Caveolae, cholesterol-rich invaginations of the plasma membrane, have been implicated as scaffolds where signaling complexes are assembled, and as portals to which recycling or newly synthesized free cholesterol is transported prior to efflux or redistribution. New data indicate that these functions may be related; membrane cholesterol content can regulate receptor-mediated signal transduction, while signals responding to membrane cholesterol levels may reach the nucleus via a parallel kinase-dependent pathway. This information from both sources may be integrated at the nuclear level to control complex biological functions such as locomotion and cell division.
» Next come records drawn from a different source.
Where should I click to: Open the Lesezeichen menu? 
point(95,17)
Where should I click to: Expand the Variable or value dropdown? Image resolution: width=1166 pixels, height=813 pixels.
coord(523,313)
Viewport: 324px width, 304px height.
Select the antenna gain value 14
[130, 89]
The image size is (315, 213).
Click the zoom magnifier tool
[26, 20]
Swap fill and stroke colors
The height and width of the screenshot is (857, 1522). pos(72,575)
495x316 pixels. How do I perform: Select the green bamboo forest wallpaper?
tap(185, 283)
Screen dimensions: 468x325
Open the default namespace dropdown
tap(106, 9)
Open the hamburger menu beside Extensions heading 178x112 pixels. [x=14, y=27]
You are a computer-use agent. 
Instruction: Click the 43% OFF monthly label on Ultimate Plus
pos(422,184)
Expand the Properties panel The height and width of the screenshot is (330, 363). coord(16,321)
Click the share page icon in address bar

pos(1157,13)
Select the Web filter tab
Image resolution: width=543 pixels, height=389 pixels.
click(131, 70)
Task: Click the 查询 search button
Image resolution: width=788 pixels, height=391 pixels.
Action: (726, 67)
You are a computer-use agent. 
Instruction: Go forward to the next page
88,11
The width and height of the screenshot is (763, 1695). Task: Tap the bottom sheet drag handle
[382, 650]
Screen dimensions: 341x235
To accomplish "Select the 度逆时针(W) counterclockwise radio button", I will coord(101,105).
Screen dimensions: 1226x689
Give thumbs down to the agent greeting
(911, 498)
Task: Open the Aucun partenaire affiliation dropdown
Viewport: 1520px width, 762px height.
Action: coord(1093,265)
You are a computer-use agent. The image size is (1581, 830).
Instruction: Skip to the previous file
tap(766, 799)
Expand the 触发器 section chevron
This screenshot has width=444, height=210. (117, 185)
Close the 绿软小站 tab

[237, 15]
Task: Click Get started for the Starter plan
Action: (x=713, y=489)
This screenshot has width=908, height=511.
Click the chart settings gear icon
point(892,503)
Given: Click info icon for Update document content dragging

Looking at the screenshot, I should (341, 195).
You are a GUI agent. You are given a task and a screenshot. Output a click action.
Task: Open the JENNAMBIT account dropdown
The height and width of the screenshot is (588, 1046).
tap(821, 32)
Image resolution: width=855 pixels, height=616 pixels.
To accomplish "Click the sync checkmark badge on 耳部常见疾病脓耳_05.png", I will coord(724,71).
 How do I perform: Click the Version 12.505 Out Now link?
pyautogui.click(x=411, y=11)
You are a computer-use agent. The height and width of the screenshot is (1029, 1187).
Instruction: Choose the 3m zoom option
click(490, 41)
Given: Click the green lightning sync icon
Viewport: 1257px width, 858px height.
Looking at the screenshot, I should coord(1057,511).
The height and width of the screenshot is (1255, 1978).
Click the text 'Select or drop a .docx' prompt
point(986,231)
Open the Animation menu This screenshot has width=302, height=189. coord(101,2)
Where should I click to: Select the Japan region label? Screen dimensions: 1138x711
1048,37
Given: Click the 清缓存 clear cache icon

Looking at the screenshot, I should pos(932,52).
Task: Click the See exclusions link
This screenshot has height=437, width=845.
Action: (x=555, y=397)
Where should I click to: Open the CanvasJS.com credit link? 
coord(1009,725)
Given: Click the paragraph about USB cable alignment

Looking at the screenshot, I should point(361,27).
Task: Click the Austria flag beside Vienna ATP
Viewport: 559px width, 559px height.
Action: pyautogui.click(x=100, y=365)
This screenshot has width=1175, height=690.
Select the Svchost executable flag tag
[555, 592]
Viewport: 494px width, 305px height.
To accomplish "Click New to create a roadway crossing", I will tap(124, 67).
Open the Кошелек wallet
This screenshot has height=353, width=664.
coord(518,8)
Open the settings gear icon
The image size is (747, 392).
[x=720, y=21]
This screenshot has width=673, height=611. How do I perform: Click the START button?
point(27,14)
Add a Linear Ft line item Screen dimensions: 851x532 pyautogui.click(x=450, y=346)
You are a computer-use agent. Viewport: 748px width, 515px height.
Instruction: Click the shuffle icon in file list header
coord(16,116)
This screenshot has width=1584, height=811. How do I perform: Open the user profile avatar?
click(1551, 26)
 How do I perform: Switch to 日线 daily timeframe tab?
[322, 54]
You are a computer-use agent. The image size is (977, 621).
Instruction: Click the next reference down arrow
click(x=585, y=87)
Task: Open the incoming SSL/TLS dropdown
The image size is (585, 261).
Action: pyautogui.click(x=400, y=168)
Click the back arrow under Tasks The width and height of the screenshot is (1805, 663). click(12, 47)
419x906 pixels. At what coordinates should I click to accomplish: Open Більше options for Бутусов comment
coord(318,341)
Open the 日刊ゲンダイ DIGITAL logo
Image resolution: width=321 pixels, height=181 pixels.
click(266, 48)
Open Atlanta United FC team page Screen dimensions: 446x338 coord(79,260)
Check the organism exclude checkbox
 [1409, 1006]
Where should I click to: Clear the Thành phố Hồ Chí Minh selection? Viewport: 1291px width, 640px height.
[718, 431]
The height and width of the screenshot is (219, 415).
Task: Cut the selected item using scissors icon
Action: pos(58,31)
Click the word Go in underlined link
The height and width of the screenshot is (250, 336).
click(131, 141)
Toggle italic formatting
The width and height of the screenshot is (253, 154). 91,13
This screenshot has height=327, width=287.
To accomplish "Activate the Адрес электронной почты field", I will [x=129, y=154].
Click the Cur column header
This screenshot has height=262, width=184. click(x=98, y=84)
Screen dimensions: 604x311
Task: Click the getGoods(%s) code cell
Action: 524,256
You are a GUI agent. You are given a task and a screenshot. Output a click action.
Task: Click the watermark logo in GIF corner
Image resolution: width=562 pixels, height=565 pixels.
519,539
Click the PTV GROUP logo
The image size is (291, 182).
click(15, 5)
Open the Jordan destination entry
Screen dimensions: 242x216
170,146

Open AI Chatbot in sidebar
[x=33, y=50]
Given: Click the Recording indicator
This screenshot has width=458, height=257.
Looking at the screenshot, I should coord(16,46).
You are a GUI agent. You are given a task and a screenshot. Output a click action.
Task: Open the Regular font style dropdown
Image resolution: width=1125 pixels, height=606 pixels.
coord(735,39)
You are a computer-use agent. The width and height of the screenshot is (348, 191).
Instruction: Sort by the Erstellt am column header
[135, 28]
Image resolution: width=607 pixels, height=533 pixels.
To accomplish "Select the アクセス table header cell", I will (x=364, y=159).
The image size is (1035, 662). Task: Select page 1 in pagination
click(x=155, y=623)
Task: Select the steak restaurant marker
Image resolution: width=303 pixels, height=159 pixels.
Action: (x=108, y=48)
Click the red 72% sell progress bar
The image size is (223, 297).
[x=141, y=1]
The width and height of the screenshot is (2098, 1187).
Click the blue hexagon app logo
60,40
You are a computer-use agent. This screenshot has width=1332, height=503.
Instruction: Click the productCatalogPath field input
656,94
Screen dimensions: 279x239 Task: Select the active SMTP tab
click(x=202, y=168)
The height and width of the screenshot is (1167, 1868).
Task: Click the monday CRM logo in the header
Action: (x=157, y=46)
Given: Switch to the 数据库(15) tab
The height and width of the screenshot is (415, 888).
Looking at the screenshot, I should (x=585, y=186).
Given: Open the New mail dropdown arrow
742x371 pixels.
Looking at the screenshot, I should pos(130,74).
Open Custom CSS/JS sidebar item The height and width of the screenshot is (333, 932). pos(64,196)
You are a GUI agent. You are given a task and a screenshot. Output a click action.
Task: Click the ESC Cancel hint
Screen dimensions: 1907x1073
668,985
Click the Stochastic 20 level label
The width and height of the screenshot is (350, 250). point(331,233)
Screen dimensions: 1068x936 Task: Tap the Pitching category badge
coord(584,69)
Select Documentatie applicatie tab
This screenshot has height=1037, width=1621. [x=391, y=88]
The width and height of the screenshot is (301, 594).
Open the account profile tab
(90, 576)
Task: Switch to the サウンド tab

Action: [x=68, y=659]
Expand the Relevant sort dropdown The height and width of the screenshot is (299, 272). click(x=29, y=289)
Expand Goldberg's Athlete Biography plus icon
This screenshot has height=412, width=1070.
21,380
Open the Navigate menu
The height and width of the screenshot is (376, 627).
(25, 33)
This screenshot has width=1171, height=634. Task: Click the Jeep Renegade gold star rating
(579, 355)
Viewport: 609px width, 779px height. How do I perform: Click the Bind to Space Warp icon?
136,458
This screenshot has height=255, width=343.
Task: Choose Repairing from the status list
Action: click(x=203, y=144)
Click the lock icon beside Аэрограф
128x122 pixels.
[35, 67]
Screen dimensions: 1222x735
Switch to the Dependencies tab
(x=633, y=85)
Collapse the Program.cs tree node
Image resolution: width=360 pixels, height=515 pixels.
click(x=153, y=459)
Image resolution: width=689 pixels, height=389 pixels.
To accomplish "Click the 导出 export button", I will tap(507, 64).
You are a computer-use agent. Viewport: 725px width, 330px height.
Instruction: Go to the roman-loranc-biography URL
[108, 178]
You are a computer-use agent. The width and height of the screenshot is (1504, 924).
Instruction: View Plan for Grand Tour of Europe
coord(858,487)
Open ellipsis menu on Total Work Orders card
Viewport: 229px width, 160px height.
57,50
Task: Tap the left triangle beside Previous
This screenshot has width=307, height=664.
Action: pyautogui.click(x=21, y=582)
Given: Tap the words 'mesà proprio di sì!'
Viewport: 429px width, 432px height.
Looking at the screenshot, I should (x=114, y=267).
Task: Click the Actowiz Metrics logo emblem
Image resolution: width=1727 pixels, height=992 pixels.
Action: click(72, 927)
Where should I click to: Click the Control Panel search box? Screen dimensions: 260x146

Cellular stress induces the tyrosine phosphorylation of caveolin-1 (Tyr(14)) via activation of p38 mitogen-activated protein kinase and c-Src kinase. Evidence for caveolae, the actin cytoskeleton, and focal adhesions as mechanical sensors of osmotic stress

Environmental stressors have been recently shown to activate intracellular mitogen-activated protein (MAP) kinases, such as p38 MAP kinase, leading to changes in cellular functioning. However, little is known about the downstream elements in these signaling cascades. In this study, we show that caveolin-1 is phosphorylated on tyrosine 14 in NIH 3T3 cells after stimulation with a variety of cellular stressors (i.e. high osmolarity, H2O2, and UV light). To detect this phosphorylation event, we employed a phosphospecific monoclonal antibody probe that recognizes only tyrosine 14-phosphorylated caveolin-1. Since p38 MAP kinase and c-Src have been previously implicated in the stress response, we next assessed their role in the tyrosine phosphorylation of caveolin-1. Interestingly, we show that the p38 inhibitor (SB203580) and a dominant-negative mutant of c-Src (SRC-RF) both block the stress-induced tyrosine phosphorylation of caveolin-1 (Tyr(P)(14)). In contrast, inhibition of the p42/44 MAP kinase cascade did not affect the tyrosine phosphorylation of caveolin-1. These results indicate that extracellular stressors can induce caveolin-1 tyrosine phosphorylation through the activation of well established upstream elements, such as p38 MAP kinase and c-Src kinase. However, heat shock did not promote the tyrosine phosphorylation of caveolin-1 and did not activate p38 MAP kinase. Finally, we show that after hyperosmotic shock, tyrosine-phosphorylated caveolin-1 is localized near focal adhesions, the major sites of tyrosine kinase signaling. In accordance with this localization, disruption of the actin cytoskeleton dramatically potentiates the tyrosine phosphorylation of caveolin-1. Taken together, our results clearly define a novel signaling pathway, involving p38 MAP kinase activation and caveolin-1 (Tyr(P)(14)). Thus, tyrosine phosphorylation of caveolin-1 may represent an important downstream element in the signal transduction cascades activated by cellular stress.